*Document segment*
◆ ◆ ◆
Even with an eventual price hike, the starting offer makes this gigabit plan a steal for larger households looking to stream, game, and download across dozens of devices.
DSL plans, speed, and data
As far as DSL internet goes, CenturyLink offers an array of speeds ranging from 1.5Mbps to 100Mbps. While the majority of people will experience somewhat slower speeds, between 10 to 40Mbps, these virtually unlimited no-contract plans are more than enough for a family of users looking to surf the web, watch videos, and play games online without having to endure long load times or worry about going over a data cap.
Price for life
CenturyLink offers a price lock on all speeds up to 100Mbps for as long as you remain with them. This offer is pretty much unmatched among DSL providers -- and among internet providers in general -- and could be extremely valuable if you are looking to keep your costs low for the long haul.
Who is each plan best for?
- 1.5Mbps: Best for a single user with 1-2 devices
- 10Mbps: Best for a single user with 3-4 devices
- 40Mbps: Best for two users user with up to 5 devices
- 60Mbps: Best for three users with up to 6 devices
- 100Mbps: Best for four users with up to 8 devices
- Fiber Gigabit: Best for 5+ users with 10+ devices
How fast is CenturyLink Internet?
In the FCC's latest report, CenturyLink's actual speeds were lagging behind its advertised speeds, with 80% of panelists only receiving 77.9% of their advertised download speed, well below other providers like AT&T and Verizon.
These findings align with the low Performance and Reliability score from J.D. Power's Satisfaction Study; however, it's worth noting that the FCC only tested CenturyLink speeds up to 40Mbps in this report. Fiber-based connections often have a greater consistency in speed and performance.
Widely available DSL plans with a growing fiber network.
With availability across 35 states, CenturyLink provides high-speed internet in all four major regions of the U.S., with the greatest coverage in the West.
Although most CenturyLink customers will be limited to a DSL connection, the company is working on expanding the fiber network, which is currently limited to 18 cities. Use our zip tool to check if your address is serviceable.
Other factors to consider
Simple equipment, with the ability to opt-out to avoid the monthly fee.
The type of modem, and its costs, will depend on your speed and connection type, though most range from $10-15 per month.
◆ ◆ ◆
*Available data*
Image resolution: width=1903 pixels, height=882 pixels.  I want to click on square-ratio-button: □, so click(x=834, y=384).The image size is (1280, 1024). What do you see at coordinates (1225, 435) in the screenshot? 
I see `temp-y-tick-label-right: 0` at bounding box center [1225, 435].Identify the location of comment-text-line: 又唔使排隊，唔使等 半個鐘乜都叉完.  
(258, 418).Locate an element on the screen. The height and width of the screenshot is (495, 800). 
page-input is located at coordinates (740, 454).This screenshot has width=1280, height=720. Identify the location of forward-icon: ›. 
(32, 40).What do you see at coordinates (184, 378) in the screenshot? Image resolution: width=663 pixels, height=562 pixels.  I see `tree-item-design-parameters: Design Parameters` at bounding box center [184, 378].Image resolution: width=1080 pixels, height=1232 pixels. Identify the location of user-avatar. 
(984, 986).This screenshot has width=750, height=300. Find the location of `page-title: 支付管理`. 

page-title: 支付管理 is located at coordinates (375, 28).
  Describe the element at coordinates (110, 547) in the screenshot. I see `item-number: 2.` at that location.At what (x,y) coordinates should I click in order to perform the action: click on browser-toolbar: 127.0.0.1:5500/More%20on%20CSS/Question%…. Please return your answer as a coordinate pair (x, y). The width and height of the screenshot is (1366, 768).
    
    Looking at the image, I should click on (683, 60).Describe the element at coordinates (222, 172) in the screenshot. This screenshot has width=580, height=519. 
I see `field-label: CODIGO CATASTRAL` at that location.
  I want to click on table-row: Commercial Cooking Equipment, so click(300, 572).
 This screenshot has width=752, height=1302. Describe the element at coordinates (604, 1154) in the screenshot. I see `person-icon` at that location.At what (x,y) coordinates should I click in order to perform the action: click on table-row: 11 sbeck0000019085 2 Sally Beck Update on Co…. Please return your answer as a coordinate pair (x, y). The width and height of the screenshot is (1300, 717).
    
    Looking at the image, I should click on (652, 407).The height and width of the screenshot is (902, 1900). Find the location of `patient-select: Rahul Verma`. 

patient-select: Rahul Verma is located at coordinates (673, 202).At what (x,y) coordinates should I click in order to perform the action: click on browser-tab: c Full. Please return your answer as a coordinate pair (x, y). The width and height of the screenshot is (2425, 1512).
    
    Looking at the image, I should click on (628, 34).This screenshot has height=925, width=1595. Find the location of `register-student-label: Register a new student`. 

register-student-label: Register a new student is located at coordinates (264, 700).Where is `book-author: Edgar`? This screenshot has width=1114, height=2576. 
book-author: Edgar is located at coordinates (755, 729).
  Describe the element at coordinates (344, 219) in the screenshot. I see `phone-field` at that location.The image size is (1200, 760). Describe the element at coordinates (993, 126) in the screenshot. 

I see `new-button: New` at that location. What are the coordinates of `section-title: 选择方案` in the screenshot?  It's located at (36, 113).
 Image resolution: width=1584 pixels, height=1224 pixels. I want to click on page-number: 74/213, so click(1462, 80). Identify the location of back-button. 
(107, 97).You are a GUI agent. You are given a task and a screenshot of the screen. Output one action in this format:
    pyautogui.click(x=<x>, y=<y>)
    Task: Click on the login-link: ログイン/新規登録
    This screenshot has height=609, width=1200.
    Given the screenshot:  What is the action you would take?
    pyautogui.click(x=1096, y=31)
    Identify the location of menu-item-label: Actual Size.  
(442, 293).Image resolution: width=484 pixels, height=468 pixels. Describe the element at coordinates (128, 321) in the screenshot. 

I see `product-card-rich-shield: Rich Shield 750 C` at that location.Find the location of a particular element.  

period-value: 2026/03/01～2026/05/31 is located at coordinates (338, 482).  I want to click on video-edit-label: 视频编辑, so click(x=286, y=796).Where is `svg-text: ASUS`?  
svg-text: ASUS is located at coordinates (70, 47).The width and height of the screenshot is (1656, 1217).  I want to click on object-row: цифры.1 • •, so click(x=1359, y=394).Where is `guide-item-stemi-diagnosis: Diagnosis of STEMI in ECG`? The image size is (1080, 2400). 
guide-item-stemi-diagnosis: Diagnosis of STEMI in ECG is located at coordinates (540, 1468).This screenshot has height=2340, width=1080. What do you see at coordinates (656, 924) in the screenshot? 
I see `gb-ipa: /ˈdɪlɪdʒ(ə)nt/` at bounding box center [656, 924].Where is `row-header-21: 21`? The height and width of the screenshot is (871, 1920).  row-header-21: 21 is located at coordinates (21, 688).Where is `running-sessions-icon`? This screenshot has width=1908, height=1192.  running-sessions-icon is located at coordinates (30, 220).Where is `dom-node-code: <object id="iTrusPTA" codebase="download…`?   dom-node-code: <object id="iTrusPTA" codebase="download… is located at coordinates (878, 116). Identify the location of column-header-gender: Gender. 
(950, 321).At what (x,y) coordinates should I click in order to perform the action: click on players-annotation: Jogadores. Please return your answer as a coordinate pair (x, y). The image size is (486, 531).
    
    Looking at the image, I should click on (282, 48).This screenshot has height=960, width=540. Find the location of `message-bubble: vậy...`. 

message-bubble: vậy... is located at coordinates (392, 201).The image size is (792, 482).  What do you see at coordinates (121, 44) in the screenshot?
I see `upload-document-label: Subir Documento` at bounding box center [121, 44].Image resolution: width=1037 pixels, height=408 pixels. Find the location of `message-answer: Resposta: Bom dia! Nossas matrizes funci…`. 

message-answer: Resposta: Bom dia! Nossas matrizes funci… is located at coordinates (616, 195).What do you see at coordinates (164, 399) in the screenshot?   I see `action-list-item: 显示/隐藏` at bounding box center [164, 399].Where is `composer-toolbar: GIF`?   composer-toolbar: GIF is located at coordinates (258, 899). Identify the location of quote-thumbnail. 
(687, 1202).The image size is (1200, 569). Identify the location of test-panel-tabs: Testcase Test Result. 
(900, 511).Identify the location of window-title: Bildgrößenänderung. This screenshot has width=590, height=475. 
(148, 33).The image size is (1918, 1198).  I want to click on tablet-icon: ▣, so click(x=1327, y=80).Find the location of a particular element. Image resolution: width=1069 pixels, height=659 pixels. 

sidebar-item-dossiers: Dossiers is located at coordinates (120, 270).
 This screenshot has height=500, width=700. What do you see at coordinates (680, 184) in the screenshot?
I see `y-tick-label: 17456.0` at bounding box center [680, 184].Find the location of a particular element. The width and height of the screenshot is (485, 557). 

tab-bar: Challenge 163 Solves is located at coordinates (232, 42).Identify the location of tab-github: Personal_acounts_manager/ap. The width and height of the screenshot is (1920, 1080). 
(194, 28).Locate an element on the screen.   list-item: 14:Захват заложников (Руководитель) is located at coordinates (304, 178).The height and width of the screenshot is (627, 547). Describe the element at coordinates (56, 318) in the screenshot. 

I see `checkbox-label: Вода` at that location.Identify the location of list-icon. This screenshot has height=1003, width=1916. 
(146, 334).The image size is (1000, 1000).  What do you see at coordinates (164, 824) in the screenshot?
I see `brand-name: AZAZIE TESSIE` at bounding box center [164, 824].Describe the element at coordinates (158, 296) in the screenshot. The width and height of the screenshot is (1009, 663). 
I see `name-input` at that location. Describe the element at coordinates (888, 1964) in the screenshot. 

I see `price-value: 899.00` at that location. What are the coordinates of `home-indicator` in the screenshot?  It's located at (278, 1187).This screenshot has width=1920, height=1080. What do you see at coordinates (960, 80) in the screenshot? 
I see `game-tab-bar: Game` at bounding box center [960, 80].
◆ ◆ ◆
*Task 1*
According to the CenturyLink overview, how many cities currently have CenturyLink's fiber network?
*Task 2*
List every plan named under "Who is each plan best for?" in the CenturyLink overview.
*Task 3*
Resume the CenturyLink overview after its last sentence.

*Task result 1*
18 cities.

*Task result 2*
1.5Mbps, 10Mbps, 40Mbps, 60Mbps, 100Mbps, and Fiber Gigabit.

*Task result 3*
To avoid shelling out $120 per year on equipment fees, we recommend either purchasing the modem upfront ($100) or using your own. The upfront cost may seem like a lot, but it will ultimately save you hundreds of dollars after the first year.
Should you choose to opt-out of CenturyLink's equipment entirely, make sure your router is compatible. If you only have a fiber-dedicated connection available, your old DSL modem may not be able to deliver the speeds you're paying for.
- Equipment lease fee: Up to $15/mo.*
- Professional installation fee: Up to $125*
- Self-installation fee: $50 shipping/handling*
*Sometimes waived for online orders
No TV bundles
CenturyLink is extremely limited in its bundling options, offering only one: internet and unlimited nationwide home phone. Given that providers like AT&T and Verizon offer their own TV service, or at the very least, offer some discount with partnered providers, CenturyLink falls considerably short.
However, it's not all bad news. With an internet connection and a compatible streaming device, CenturyLink users can look into one of the many TV streaming services that are often cheaper than traditional TV packages.
Mediocre customer service ratings
Customers of any telecom provider know the industry's customer service could use some work -- including CenturyLink. It's received low-to-middling feedback from customers across review sites and in third-party surveys.
ACSI's 2019 report and recent J.D. Power rankings both place CenturyLink below other big names like AT&T and Comcast Xfinity when it comes to customer experience. If you value customer service over the price and speed of your internet connection, you may want to look elsewhere.